Temelin-Ausbau: „Wir haben es quasi selber in der Hand“
Frau Steinberger, der Ausbau des Atomkraftwerks Temelin ist gestoppt. Sind Sie erleichtert?
Teils, teils. Es ist ja nicht so, dass die tschechische Regierung von der Atomkraft Abstand nehmen würde. Es rechnet sich momentan nur nicht, dass Temelin ausgebaut wird. Möglicherweise ändert sich das aber wieder, wenn der Atomstrom wieder lukrativer wird.
Wie hoch ist denn die Gefahr, dass Temelin irgendwann doch noch ausgebaut wird?
Wenn die Energiewende in Deutschland weiter so von den Bürgern vorangetrieben wird wie bisher, wird das AKW nicht ausgebaut werden. Drückt nach Tschechien viel billiger Strom aus erneuerbaren Energien, ist es einfach unrentabel, das Kraftwerk auszubauen. Wir haben es quasi selber in der Hand.
„Generelles Problem: Keine ausreichend großen Strom-Speicher!“
Gelingt denn die Energiewende letzten Endes in der Bundesrepublik?
In Sachen Energiewende haben wir im Landtag erfreulicherweise viel Unterstützung aus der CSU-Fraktion erhalten – nur bei den Abstimmungen gehen wir halt dann doch wieder unter. Die Wende gelingt – es ist nur die Frage, wie lange sie dauert. Momentan wird sie leider von bayerischer Seite sehr ausgebremst. Horst Seehofer will derzeit zum Beispiel keine Windkraft – und das obwohl er einmal von bis zu 1.500 Anlagen in Bayern geträumt hat. Nachdem auch Biogas vom Bund eingebremst worden ist, bleibt in Sachen erneuerbare Energien nicht mehr viel übrig. Trotzdem: Die Energiewende ist nicht aufzuhalten…
Wegen der seismischen Anlage bei Bischofsreut ist Windkraft für den Unteren Bayerischen Wald ja sowieso kein Thema mehr…
Ja, stimmt. Doch im Naturpark Bayerischer Wald gibt es einige Möglichkeiten. Damit beschäftigt sich auch die Bürgerenergiegenossenschaft um Hans Madl-Deinhart im Landkreis Freyung-Grafenau.
Sind Wasserkraftwerke die Lösung?
Eher nicht. Staut man kleine Bäche auf, macht man ökologisch viel kaputt. Und der daraus gewonnene Strom ist außerdem nicht erwähnenswert. Generell ist das Problem, dass wir keine ausreichend großen Strom-Speicher haben – darüber hat man sich in den vergangenen Jahren einfach keine Gedanken gemacht: In diesem Bereich gibt es Nachholbedarf.

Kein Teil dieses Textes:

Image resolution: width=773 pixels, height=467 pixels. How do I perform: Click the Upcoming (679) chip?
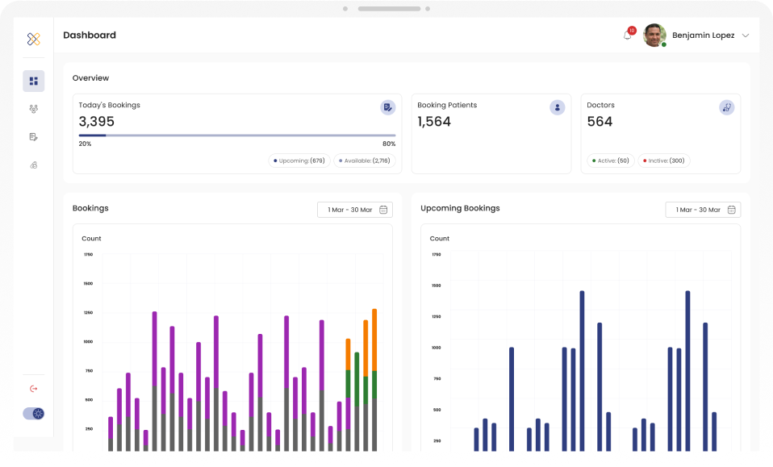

„Wir Niederbayern haben ein ausgeprägtes Stammesgefühl“
Deutschland verkauft Stromüberproduktionen teils zu güngstigen Konditionen ins Ausland – um ihn dann bei Engpässen wieder teuer zurückzukuafen. Ein Unding, nicht?
In Europa gibt es ein Verbundnetz, das in dieser Hinsicht zusammenarbeitet. Es macht Sinn, den Strom nicht an den Grenzen aufzuhalten. Nur so kann es auch mit der Energiewende klappen – irgendwo scheint immer die Sonne oder weht der Wind, irgendwo wird so immer Strom produziert. Dass wir aber billig verkaufen und teuer zurückkaufen, stimmt nicht… Die derzeitige Krise in der Ukraine ist doch ein Zeichen dafür, dass wir es schaffen müssen, möglichst viel Strom selbst zu produzieren – dann wären wir gefeit davor, dass uns irgendwer den Gashahn zudreht. Unabhängigkeit ist da sehr wichtig…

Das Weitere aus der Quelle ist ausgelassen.